◆ Excerpt to read:
___

Travel

The best airfare deals will take you out of state, but you can still find bargains for flights within Alaska

Most of the best airfare deals from Anchorage are for out-of-state flights.

Last week, for one brief, shining moment, you could get a ticket from Anchorage to Seattle’s Paine Field for just $83 one-way. Alaska Airlines is promoting its once-daily nonstop. So it’s often priced a little cheaper than flights to Sea-Tac.

Compare that with flights between Anchorage and Kenai. The short flight takes 20-35 minutes. There are three air carriers flying the route, so there’s plenty of competition: Grant Aviation, Ravn Alaska and Kenai Aviation. Each weekday, there are 23 flights a day. Most of the seats sell for $140 one-way. Ravn, which has the bigger planes, 37-passenger Dash-8s, offers seats on a few of its flights for $110 one-way.

If you want to use your Alaska Airlines miles on Ravn, you can redeem 10,000 miles one-way, in addition to a $19 fee.

___

◆ What to do:
1 - According to the airfare article, what aircraft does Ravn fly on the Anchorage–Kenai route?
2 - Pull the passage from the airfare article, starting with "Last week, for" and going on through "to a $19 fee.", and reproduce it word for word.

___

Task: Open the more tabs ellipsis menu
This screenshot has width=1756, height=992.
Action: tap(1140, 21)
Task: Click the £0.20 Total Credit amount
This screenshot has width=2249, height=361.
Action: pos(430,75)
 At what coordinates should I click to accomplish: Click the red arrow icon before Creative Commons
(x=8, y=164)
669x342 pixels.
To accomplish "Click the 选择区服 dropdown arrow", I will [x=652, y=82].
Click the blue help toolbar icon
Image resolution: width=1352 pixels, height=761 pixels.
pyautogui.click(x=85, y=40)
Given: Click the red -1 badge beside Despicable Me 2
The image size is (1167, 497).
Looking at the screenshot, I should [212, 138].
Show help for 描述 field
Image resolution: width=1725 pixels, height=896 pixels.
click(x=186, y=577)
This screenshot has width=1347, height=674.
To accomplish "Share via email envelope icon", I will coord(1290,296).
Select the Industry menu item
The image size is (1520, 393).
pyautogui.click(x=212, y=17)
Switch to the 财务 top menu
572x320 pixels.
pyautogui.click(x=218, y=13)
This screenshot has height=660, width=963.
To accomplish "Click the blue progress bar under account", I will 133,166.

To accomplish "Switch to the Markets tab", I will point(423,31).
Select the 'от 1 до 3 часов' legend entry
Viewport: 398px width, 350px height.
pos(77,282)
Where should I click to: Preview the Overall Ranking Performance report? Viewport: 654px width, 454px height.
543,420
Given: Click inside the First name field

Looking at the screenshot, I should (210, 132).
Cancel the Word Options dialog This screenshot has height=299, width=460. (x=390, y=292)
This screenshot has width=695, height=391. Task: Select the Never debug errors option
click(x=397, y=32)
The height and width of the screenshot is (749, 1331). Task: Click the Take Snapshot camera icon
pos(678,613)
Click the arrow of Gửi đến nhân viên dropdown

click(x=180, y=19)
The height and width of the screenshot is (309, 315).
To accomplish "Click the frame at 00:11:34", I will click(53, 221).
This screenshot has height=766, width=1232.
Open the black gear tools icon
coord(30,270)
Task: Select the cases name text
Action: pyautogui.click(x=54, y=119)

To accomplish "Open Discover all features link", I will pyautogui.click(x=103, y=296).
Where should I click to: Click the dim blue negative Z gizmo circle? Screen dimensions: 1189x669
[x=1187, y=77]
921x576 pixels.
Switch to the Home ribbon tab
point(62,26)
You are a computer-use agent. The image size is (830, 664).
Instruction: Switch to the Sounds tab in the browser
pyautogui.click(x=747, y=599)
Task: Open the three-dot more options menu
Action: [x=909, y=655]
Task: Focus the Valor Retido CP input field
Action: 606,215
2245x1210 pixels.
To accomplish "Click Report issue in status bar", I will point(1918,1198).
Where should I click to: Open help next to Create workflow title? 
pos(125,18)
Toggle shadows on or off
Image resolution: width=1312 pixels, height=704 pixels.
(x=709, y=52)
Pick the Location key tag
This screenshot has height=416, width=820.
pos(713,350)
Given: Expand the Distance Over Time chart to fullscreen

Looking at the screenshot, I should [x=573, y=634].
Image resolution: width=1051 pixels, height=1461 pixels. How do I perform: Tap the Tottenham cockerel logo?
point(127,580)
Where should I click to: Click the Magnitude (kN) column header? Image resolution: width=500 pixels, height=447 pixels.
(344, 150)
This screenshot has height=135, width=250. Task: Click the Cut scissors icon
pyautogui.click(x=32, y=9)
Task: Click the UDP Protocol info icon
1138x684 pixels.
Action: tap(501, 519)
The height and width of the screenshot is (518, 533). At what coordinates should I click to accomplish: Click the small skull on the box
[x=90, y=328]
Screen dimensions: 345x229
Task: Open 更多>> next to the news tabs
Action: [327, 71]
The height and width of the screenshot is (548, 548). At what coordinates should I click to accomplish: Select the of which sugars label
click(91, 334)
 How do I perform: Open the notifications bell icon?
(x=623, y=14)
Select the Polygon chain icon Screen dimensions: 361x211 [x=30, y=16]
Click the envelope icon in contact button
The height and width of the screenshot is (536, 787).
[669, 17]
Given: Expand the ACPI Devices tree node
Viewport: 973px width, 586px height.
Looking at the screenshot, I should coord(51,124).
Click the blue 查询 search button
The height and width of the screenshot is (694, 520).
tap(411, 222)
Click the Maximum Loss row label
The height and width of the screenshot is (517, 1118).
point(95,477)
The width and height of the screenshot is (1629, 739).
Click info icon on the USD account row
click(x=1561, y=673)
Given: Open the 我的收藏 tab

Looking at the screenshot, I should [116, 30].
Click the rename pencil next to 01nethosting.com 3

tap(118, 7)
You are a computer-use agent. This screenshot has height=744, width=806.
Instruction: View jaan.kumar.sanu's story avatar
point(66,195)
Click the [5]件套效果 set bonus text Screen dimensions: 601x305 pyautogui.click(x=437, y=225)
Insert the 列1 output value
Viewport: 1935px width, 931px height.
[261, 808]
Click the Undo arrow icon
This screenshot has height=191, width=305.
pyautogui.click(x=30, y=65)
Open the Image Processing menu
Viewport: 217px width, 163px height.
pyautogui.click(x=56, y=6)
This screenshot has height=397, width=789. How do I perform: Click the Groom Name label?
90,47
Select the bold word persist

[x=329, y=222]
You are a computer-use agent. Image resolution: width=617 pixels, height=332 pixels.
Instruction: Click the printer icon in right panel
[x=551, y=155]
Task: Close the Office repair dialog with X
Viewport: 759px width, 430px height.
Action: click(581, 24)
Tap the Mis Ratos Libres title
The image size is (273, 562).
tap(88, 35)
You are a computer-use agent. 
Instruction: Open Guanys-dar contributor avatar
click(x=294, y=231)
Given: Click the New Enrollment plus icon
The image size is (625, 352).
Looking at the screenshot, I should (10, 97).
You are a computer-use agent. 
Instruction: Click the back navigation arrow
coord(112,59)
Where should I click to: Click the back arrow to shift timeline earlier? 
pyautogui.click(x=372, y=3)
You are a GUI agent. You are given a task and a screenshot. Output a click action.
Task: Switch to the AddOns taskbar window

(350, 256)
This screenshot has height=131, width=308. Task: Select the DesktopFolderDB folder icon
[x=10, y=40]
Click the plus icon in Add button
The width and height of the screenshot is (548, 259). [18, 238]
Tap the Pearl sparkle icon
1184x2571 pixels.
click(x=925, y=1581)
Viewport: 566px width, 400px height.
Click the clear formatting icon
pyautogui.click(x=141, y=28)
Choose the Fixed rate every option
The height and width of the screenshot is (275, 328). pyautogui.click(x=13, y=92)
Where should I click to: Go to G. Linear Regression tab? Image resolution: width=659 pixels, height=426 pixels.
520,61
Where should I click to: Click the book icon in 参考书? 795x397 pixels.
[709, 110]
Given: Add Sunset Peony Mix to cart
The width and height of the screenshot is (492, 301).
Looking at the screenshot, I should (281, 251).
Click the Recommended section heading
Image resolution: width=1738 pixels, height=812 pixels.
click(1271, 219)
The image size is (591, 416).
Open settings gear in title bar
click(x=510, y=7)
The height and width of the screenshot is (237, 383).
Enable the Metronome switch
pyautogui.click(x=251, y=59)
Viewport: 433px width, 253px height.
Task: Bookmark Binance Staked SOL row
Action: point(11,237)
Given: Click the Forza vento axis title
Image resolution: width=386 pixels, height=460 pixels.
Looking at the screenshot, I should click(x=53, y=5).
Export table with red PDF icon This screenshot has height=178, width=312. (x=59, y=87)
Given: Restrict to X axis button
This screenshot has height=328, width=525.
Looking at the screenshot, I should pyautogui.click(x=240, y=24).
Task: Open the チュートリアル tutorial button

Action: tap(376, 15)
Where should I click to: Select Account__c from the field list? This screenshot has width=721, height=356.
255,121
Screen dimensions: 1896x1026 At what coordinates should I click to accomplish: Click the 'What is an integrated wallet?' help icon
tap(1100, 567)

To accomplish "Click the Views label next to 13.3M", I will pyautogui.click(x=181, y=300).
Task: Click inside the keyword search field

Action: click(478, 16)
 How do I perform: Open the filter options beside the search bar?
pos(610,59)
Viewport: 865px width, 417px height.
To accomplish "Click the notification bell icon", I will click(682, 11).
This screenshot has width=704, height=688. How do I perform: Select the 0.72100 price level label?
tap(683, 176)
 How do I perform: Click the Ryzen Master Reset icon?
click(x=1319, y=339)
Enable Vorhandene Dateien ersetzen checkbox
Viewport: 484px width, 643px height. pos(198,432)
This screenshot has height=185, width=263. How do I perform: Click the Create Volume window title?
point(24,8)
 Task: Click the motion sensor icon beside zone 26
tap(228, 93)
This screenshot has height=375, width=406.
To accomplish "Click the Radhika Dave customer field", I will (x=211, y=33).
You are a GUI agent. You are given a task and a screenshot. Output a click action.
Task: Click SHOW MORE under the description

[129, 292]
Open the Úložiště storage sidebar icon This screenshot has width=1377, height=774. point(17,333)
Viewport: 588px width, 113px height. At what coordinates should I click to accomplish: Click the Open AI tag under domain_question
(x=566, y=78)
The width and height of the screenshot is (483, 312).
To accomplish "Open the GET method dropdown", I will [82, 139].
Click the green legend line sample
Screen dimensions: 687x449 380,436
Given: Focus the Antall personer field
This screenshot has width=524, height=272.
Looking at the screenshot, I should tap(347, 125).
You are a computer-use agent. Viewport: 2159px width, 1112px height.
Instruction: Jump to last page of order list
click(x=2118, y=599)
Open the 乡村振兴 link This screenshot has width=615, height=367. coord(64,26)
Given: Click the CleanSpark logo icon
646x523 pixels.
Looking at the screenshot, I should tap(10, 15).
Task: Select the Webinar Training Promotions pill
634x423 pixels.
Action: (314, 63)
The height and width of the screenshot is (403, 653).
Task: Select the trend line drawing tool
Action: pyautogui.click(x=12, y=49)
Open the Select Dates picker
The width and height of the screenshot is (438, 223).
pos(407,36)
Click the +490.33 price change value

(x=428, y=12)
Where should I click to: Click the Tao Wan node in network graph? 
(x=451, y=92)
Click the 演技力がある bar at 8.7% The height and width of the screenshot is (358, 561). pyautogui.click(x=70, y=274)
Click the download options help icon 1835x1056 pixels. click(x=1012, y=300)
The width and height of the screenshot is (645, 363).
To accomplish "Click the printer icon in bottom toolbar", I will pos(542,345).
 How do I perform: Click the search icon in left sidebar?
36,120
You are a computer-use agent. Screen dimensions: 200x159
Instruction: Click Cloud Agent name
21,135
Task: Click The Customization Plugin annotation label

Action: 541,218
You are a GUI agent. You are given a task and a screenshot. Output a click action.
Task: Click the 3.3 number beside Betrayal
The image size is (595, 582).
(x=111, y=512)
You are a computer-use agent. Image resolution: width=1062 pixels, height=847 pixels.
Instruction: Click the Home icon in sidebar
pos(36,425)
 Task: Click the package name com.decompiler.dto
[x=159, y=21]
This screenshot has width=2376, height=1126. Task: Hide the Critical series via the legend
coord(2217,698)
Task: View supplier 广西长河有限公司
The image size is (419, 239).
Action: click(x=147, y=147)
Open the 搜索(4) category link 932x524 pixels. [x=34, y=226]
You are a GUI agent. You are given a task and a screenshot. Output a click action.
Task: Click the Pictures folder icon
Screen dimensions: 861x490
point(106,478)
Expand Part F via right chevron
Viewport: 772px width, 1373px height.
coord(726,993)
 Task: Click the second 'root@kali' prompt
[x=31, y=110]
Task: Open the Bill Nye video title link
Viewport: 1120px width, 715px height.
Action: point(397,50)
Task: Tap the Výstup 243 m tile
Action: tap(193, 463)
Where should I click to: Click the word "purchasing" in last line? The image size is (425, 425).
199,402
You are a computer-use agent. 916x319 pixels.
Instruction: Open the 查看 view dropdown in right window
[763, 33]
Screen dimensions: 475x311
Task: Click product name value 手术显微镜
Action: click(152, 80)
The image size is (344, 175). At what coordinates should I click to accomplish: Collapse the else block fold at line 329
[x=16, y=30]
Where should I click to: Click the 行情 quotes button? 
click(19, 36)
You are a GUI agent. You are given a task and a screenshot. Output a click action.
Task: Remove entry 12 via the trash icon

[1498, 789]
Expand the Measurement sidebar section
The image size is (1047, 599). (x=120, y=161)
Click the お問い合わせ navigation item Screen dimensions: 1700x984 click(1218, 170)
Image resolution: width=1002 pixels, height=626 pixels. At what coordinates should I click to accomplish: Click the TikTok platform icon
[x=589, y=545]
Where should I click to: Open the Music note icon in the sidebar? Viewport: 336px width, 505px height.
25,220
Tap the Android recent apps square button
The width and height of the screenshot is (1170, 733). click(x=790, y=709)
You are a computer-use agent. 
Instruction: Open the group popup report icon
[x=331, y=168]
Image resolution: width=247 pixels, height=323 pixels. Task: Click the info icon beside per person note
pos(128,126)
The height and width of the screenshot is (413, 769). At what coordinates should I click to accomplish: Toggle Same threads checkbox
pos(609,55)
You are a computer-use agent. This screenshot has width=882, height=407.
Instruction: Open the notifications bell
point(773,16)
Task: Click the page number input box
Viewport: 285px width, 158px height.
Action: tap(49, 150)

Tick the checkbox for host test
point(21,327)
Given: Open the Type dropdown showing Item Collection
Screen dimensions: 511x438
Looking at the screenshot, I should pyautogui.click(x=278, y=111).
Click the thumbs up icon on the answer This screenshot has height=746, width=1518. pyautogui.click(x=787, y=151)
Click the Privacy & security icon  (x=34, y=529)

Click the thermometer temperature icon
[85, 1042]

___

◆ Written responses:
1 - 37-passenger Dash-8s

2 -
Last week, for one brief, shining moment, you could get a ticket from Anchorage to Seattle’s Paine Field for just $83 one-way. Alaska Airlines is promoting its once-daily nonstop. So it’s often priced a little cheaper than flights to Sea-Tac.

Compare that with flights between Anchorage and Kenai. The short flight takes 20-35 minutes. There are three air carriers flying the route, so there’s plenty of competition: Grant Aviation, Ravn Alaska and Kenai Aviation. Each weekday, there are 23 flights a day. Most of the seats sell for $140 one-way. Ravn, which has the bigger planes, 37-passenger Dash-8s, offers seats on a few of its flights for $110 one-way.

If you want to use your Alaska Airlines miles on Ravn, you can redeem 10,000 miles one-way, in addition to a $19 fee.